Finally, we're doing another AWS-specific task - storing some objects (the csr_pem and private key pem from the original request, plus the fullchain_pem) in Secrets Manager:

    arns = []
    try:
        pem_list = [
            {'key': 'csr', 'value': csr_pem},
            {'key': 'private_key', 'value': pkey_pem},
            {'key': 'fullchain', 'value': fullchain_pem}
        ]
        arns = store_pems(domain=domain, pems=pem_list)
    except Exception as e:
        print(f"Error storing certificate: {e}")

I'm not posting the code for our store_pems() method here. We're just using create_secret and update_secret from the secretsmanager class in boto3, all well-documented here.

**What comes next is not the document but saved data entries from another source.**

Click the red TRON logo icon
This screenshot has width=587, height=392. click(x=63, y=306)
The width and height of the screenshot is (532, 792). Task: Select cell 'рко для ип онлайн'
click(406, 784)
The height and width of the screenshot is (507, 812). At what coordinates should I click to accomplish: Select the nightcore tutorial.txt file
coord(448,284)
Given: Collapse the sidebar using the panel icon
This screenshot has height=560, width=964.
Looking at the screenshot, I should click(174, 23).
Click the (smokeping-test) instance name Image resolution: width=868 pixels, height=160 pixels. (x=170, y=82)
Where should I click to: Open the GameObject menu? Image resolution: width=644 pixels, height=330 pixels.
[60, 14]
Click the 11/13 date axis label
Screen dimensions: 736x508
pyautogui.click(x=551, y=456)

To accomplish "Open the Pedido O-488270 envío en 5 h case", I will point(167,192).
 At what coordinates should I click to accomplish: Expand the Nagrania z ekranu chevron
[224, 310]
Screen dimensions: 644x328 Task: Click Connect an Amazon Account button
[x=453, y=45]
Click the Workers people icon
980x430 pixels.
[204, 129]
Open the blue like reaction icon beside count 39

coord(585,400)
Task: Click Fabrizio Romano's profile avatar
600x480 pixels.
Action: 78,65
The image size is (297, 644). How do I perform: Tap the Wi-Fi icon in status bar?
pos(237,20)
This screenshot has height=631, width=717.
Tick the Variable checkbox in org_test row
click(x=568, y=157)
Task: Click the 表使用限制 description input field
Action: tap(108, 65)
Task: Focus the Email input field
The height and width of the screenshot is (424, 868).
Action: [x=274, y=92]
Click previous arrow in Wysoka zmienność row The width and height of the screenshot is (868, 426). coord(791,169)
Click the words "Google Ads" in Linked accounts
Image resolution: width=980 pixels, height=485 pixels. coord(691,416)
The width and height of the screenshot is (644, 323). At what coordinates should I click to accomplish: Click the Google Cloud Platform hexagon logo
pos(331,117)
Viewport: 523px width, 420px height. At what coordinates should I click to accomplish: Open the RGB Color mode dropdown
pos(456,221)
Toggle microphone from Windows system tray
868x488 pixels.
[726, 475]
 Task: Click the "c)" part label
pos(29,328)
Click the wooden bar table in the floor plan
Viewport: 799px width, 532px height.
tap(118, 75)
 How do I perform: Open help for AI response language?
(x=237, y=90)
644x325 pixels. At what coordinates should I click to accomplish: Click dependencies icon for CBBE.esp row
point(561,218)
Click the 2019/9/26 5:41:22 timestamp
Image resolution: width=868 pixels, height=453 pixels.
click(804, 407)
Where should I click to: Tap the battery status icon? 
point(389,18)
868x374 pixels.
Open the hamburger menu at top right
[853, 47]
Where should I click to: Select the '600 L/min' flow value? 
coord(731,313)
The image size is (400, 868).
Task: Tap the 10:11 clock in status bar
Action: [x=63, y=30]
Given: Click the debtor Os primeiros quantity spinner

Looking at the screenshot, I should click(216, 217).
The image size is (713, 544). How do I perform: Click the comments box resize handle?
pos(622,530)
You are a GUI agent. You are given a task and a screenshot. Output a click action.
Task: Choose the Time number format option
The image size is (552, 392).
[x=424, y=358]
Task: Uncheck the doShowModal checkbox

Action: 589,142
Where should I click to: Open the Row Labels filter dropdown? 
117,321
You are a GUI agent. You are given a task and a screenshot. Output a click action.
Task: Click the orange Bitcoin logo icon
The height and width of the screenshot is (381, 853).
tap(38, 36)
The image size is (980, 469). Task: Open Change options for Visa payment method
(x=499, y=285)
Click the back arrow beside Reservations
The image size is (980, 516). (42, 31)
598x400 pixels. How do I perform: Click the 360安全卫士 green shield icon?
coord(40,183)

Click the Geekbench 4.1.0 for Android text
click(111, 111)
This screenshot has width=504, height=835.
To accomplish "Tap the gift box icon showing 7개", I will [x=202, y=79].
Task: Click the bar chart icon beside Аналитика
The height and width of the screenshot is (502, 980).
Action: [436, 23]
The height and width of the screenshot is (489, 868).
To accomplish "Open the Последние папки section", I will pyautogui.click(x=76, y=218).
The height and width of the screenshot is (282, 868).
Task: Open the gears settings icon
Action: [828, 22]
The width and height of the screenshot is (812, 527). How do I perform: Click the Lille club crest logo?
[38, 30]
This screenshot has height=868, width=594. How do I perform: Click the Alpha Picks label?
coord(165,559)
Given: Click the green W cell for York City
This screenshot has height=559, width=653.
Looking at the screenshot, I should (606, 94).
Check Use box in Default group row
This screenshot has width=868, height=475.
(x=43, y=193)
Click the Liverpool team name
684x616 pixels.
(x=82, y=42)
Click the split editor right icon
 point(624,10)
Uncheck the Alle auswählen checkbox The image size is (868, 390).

And here are the other utility methods mentioned above - this one parses the order object to extract metadata for a DNS01 challenge:

def get_dns_challenge(order_object):
    """Extract the DNS challenge from a collection of challenges"""
    # This object holds the offered challenges by the server and their status.
    authz_list = order_object.authorizations 
    for authz in authz_list:
        for i in authz.body.challenges:
            if isinstance(i.chall, challenges.DNS01):
                return i
    print('DNS-01 challenge was not offered by the Certificate Authority server.')
    return False 

This next one is specific to AWS - using the route53 class in boto3 to add a TXT record to the domain's DNS. The route53 methods are pretty well-documented, but I still found the call to change_resource_record_sets() a little tricky to construct, so I'm including what I did here:

def update_dns(token, domain, hostedzone):
    """Add the challenge TXT record to DNS"""
    
    awsclient = boto3.client('route53',
       aws_access_key_id={your access key},
       aws_secret_access_key={your secret key})
    
    recordset = {
        'Name': f'_acme-challenge.{domain}.',
        'Type': 'TXT',
        'ResourceRecords': [{"Value": f'"{token}"'}],
        'TTL': 60
    }
    changeset = {'Changes': [{'Action': 'UPSERT', 'ResourceRecordSet': recordset}]}
    try:
        response = awsclient.change_resource_record_sets(
            HostedZoneId = hostedzone,
            ChangeBatch = changeset
        )
        change_id = response['ChangeInfo']['Id']
    except Exception as e:
        error = f"Error updating DNS: {e}"
        return error

    while True:
        time.sleep(5)
        response = awsclient.get_change(Id=change_id)
        status = response['ChangeInfo']['Status']
        print("DNS change status:", status)
        if status == 'INSYNC':
            time.sleep(120)
            break
    return True

Something we could probably add here is a check using the dnspython library to verify that the TXT record is returning before continuing.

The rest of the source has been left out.